Przypomniałam sobie tego dnia, że pod płotem rośnie mi gigantyczny topinambur. Kwiatki mu lekko przymarzły (pamiętacie śnieg pod koniec października?) i przestał być już ozdobą, więc przyszła pora na bardziej użytkowe podejście... Topinambur ten wyrósł z jednej średniej bulwy, którą dostałam wiosną od Pani Eli - krawcowej, która uczy mnie szycia. Niespodziewanie dla mnie osiągnął 3m wysokości i ze 2m szerokości, oraz z 50 żółciutkich kwiatów. Niestety nie pomyślałam, żeby mu zrobić zawczasu zdjęcie.
W tamto ciepłe niedzielne popołudnie postanowiłam go ściąć i wykopać bulwy. Nie wiem czego oczekiwałam po tym zadaniu, miało być na pewno szybkie. Rach ciach i po krzaku, a ziemniaki do domu...Tak...Obciąć, obcięłam, ale gorzej poszło mi z korzeniem.

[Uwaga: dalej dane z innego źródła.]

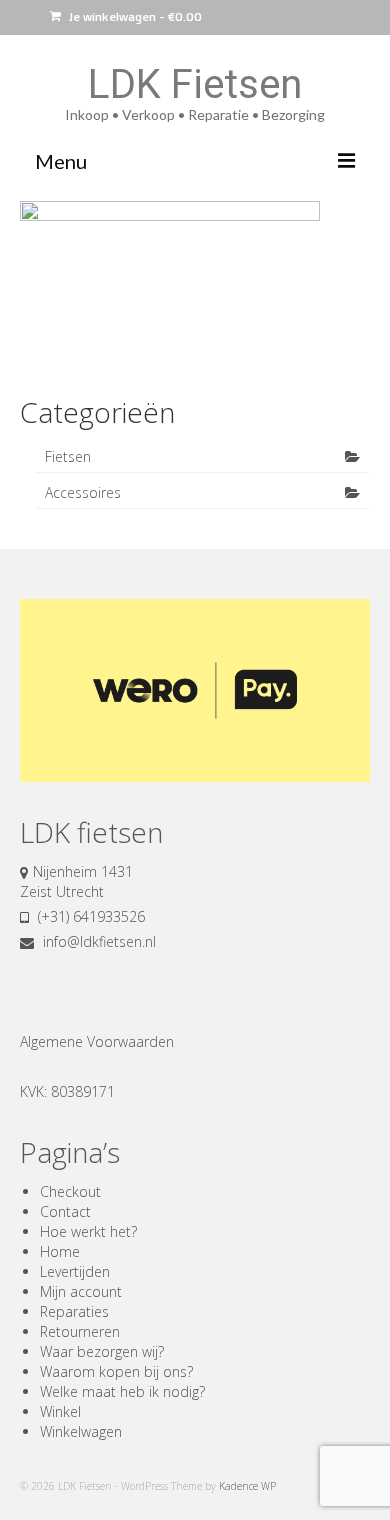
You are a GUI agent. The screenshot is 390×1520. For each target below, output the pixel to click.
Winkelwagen (81, 1431)
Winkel (60, 1411)
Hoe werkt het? (88, 1231)
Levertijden (75, 1271)
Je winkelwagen (134, 16)
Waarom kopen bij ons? (116, 1371)
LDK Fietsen (195, 84)
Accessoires (83, 492)
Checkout (70, 1191)
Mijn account (81, 1291)
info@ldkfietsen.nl (97, 941)
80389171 (83, 1091)
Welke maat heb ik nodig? (122, 1391)
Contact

Nie chciał wyjść. Zaczęłam go podkopywać motyczką...odginać... wyciągać pojedyncze korzenie, a na nich bulwy.
Potem podkasałam rękawy płaszcza i zaczęłam kopać rękoma... wyciągałam korzenie i bulwy i odkładałam na bok. A kopczyk bulw rósł... okoliczne dzieci zainteresowały się moimi wykopkami - wyglądałam jak one gdy bawią się w piaskownicy. Ale ja wykopywałam skarby. Czułam się jak mały poszukiwacz skarbów. Kopałam w jedną, w druga stronę, zagłębiałam się do łokcia zastanawiając się czy jeszcze głębiej coś znajdę. A ponieważ znajdowałam to kopałam głębiej - prawie po pachę...
Rozkopałam "grządkę" na 2m długości i 40cm szerokości i 70cm głębokości. Wykopałam z 50 bulw. Byłam cała w ziemi i piachu (bo ziemi było ze 30-40cm tylko...), ale byłam szczęśliwa, bo miałam górę skarbów:

Bulwa topinambura nie wygląda jak ziemniak, ale stosuje się ją jak ziemniaka.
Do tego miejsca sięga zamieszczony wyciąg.